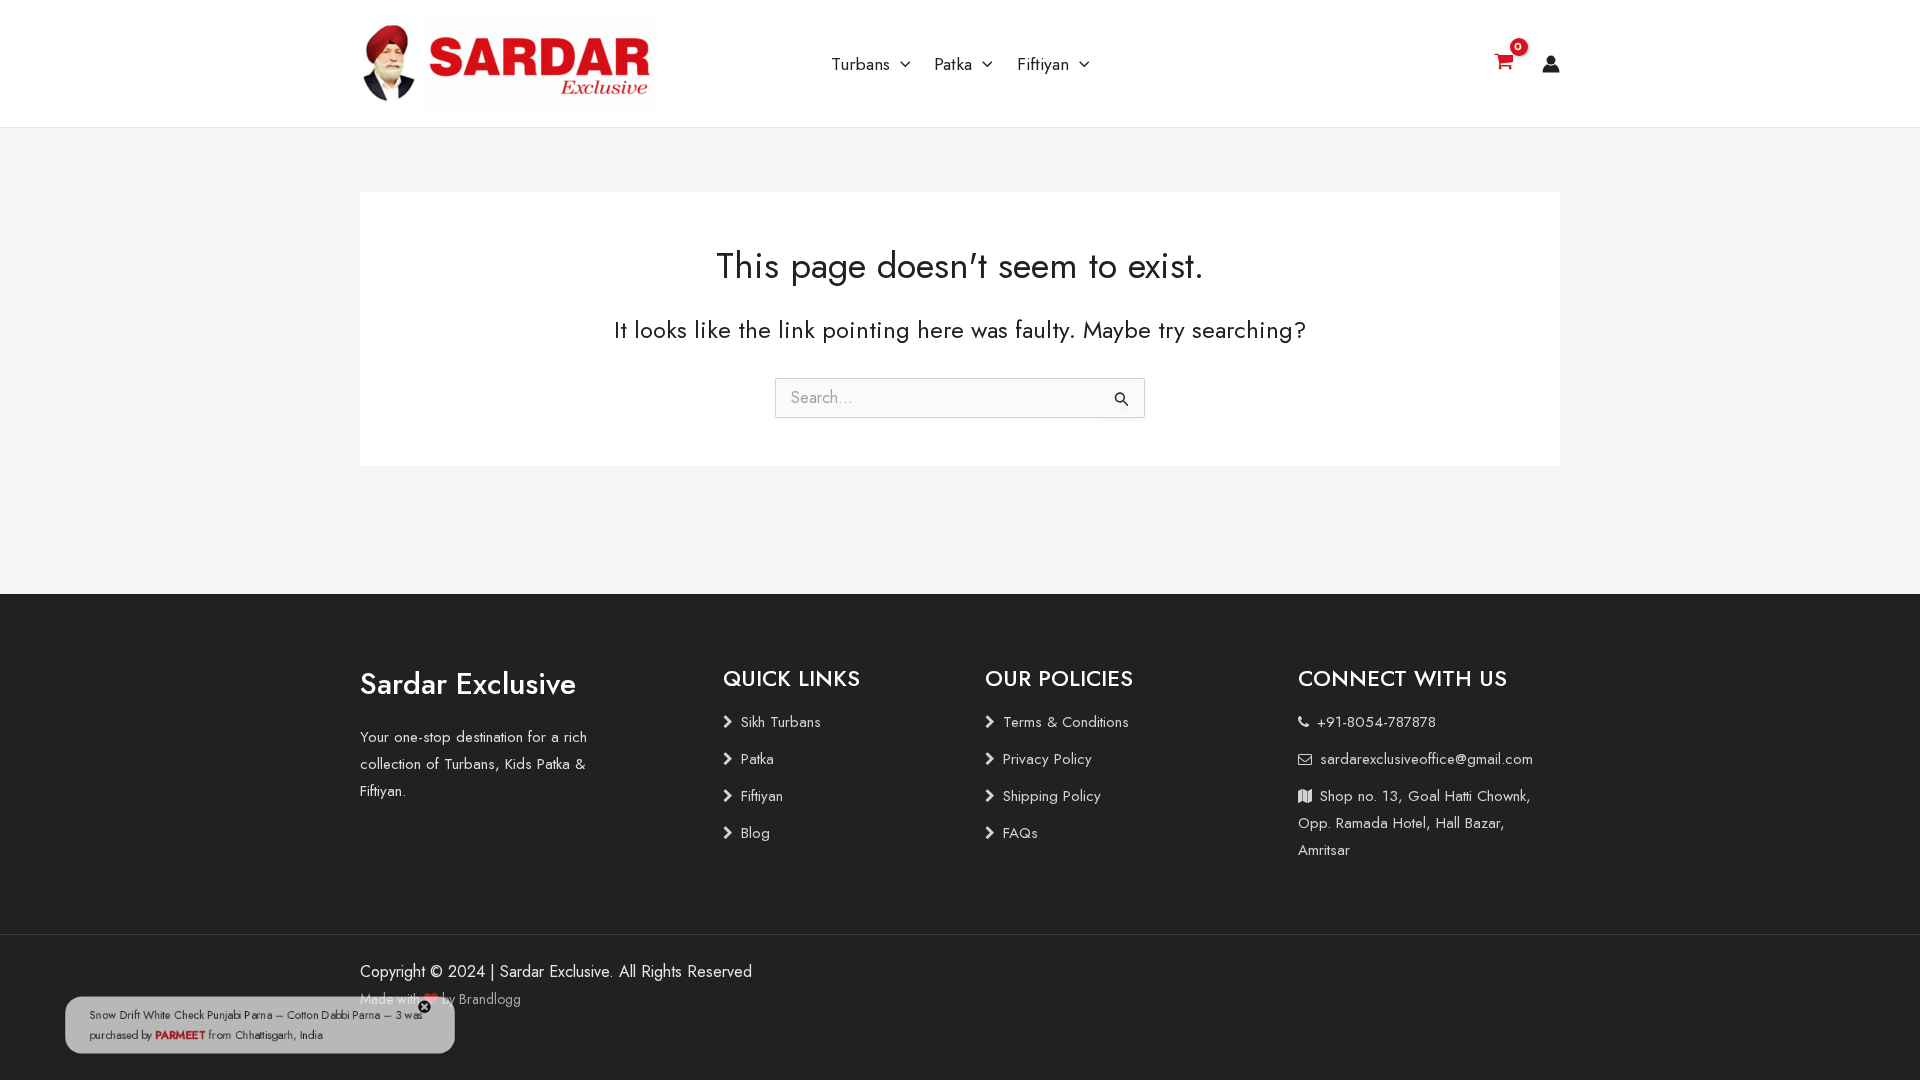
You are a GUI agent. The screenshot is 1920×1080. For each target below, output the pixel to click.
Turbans (860, 64)
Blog (755, 833)
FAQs (1020, 833)
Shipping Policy (1052, 796)
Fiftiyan (1043, 64)
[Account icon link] (1551, 64)
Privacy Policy (1047, 759)
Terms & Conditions (1066, 722)
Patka (953, 64)
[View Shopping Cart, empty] (1503, 64)
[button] (900, 64)
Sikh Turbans (781, 722)
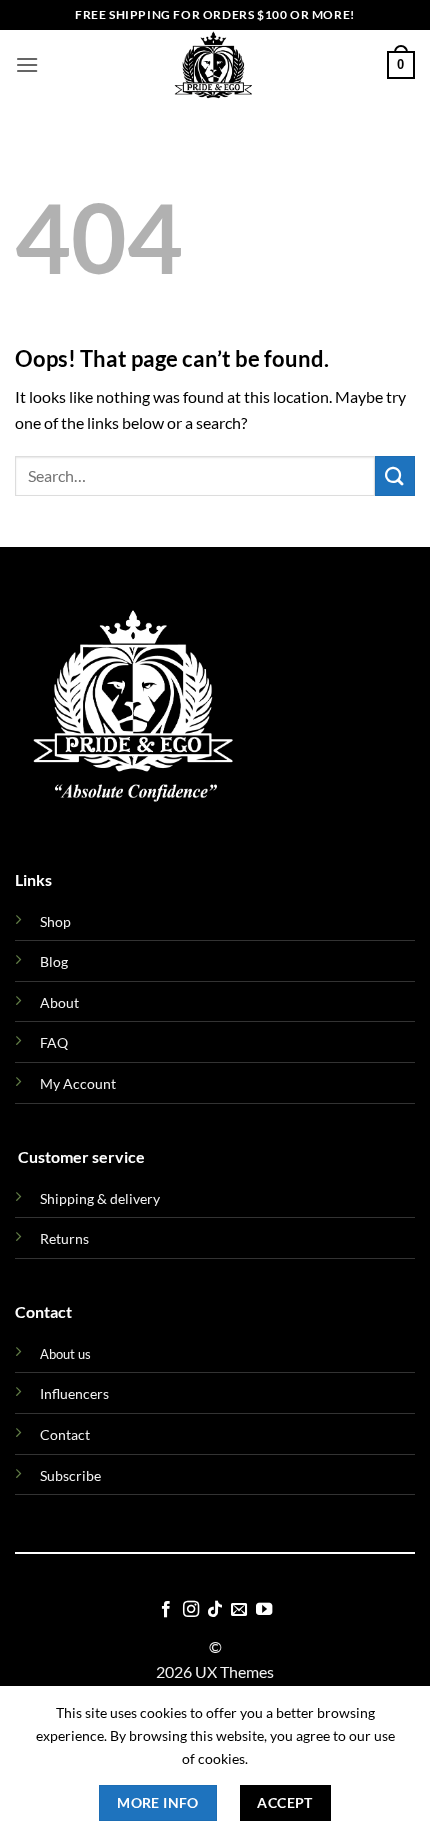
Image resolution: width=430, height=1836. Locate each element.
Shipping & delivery (100, 1198)
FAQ (54, 1042)
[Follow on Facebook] (166, 1610)
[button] (27, 64)
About (59, 1002)
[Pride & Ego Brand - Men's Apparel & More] (213, 65)
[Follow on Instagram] (190, 1610)
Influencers (74, 1393)
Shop (55, 921)
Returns (64, 1238)
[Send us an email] (239, 1610)
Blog (54, 961)
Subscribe (70, 1475)
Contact (65, 1434)
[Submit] (395, 475)
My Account (78, 1083)
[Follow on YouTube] (264, 1610)
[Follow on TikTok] (215, 1610)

================================

Working from the line with "Terms & Conditions (1066, 722)" to the last line of the material above, repeat each line exactly and leave out the pictures.

Terms & Conditions (1066, 722)
Patka (953, 64)
[View Shopping Cart, empty] (1503, 64)
[button] (900, 64)
Sikh Turbans (781, 722)
Image resolution: width=430, height=1836. Locate each element.
Shipping & delivery (100, 1198)
FAQ (54, 1042)
[Follow on Facebook] (166, 1610)
[button] (27, 64)
About (59, 1002)
[Pride & Ego Brand - Men's Apparel & More] (213, 65)
[Follow on Instagram] (190, 1610)
Influencers (74, 1393)
Shop (55, 921)
Returns (64, 1238)
[Send us an email] (239, 1610)
Blog (54, 961)
Subscribe (70, 1475)
Contact (65, 1434)
[Submit] (395, 475)
My Account (78, 1083)
[Follow on YouTube] (264, 1610)
[Follow on TikTok] (215, 1610)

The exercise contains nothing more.